◆ Extracted data
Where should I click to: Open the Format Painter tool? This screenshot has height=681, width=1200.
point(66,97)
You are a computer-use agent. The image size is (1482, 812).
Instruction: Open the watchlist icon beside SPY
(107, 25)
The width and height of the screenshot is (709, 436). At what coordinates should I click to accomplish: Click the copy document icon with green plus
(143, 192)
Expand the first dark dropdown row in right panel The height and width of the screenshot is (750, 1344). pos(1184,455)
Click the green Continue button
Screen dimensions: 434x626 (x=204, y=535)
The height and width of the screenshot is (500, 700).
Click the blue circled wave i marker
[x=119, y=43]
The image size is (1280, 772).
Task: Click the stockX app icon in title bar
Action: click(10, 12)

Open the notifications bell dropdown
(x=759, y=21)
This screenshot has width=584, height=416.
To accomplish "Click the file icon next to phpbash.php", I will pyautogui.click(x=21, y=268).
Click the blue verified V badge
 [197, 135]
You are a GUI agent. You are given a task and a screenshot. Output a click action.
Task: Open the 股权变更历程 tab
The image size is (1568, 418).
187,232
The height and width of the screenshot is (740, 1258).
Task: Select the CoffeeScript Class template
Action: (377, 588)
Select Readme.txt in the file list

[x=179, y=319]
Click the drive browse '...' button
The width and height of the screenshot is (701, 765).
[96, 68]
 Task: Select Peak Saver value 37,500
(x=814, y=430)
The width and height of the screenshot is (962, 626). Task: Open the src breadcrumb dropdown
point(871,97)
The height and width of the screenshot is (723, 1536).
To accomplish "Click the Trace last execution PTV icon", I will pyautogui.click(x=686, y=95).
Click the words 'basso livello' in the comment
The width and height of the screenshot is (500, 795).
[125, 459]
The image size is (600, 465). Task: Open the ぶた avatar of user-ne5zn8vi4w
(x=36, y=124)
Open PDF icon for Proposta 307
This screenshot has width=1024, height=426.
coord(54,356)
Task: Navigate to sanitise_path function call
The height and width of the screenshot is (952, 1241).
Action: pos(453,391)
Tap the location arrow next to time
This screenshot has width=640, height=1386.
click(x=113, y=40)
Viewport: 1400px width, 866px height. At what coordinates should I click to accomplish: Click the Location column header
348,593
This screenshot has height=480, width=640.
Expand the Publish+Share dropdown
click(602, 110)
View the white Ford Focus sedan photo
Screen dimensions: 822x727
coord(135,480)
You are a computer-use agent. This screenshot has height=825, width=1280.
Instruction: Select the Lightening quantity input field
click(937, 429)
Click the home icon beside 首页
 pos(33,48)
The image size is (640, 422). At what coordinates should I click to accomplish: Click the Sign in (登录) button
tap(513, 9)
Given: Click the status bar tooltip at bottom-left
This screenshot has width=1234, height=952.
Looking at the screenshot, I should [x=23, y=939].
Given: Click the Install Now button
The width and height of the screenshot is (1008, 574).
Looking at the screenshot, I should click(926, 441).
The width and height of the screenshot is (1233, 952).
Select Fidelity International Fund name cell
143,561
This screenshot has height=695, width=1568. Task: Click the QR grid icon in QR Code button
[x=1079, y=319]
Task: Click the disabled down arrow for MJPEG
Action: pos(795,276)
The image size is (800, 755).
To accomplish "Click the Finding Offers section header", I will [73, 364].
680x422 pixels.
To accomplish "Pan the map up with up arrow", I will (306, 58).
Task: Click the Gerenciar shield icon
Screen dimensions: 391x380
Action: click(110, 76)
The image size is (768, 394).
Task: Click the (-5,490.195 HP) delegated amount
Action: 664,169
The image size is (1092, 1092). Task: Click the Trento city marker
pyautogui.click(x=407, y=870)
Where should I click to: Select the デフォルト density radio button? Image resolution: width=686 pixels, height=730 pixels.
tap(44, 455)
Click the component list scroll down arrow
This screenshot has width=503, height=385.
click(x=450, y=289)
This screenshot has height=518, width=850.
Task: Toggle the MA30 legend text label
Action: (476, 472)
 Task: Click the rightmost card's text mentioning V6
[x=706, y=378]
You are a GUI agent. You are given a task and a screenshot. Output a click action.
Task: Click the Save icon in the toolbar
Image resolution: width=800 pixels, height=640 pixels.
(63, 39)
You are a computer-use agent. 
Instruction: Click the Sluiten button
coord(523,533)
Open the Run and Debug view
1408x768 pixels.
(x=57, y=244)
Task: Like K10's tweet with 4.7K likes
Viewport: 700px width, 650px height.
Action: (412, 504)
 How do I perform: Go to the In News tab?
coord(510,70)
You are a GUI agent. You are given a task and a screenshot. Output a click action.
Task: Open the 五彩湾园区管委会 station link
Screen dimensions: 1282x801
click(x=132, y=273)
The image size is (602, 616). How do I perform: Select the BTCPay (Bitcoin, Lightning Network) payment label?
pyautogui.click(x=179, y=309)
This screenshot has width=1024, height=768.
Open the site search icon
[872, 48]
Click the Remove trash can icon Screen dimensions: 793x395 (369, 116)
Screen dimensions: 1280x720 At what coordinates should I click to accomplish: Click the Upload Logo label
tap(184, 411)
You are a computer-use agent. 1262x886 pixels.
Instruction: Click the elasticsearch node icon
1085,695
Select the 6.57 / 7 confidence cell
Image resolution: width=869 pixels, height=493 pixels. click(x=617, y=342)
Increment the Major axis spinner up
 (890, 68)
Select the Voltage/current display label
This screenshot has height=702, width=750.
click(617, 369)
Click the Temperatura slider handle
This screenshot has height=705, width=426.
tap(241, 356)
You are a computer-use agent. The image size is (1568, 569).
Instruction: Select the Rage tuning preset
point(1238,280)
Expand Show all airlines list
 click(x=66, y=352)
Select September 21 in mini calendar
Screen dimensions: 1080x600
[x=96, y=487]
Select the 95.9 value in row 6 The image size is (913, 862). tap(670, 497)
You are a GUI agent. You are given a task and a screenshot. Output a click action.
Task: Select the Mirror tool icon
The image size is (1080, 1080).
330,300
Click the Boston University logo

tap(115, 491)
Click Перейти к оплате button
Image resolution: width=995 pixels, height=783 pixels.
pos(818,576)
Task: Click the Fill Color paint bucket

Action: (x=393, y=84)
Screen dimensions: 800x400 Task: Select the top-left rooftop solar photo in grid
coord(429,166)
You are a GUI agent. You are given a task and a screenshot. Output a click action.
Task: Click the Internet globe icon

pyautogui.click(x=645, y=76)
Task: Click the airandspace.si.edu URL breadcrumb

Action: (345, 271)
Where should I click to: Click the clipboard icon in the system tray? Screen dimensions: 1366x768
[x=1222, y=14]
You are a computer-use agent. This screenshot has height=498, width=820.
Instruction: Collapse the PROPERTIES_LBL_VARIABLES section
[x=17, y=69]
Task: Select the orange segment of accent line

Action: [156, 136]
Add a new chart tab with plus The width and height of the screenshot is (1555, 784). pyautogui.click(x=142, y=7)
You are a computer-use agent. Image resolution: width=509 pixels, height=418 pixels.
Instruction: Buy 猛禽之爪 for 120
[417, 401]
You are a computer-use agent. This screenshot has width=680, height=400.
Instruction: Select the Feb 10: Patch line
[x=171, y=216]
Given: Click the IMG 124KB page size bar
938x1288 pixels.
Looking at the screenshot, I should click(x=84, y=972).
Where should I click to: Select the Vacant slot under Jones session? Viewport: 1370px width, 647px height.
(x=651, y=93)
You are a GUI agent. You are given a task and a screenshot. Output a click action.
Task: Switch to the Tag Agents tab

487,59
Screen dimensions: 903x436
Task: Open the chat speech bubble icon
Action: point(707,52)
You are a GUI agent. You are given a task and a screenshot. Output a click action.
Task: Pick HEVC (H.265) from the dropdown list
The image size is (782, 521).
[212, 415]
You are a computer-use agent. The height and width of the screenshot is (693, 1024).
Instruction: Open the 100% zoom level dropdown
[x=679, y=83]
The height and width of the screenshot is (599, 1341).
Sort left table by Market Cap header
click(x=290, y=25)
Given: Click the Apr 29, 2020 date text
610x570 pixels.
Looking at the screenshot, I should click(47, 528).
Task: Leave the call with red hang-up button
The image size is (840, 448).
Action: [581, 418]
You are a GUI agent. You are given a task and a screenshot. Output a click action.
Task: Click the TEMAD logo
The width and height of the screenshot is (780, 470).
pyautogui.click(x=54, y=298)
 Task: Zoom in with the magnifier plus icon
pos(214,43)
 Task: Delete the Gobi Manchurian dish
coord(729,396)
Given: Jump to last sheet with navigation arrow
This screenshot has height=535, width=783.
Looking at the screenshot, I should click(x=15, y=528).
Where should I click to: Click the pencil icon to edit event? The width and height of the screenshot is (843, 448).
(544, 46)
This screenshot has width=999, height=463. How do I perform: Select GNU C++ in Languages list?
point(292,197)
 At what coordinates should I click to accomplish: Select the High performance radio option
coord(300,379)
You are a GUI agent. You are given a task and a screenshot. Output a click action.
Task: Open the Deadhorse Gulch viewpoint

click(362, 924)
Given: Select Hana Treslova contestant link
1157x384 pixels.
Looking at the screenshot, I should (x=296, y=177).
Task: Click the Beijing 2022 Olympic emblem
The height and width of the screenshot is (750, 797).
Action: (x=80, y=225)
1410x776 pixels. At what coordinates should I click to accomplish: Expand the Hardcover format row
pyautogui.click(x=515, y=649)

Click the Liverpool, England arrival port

◆ Your objective
Only lines containing the string "link" belong in the answer; find them in the data above and copy them.

◆ Answer space
Task: Open the 五彩湾园区管委会 station link
Given: Select Hana Treslova contestant link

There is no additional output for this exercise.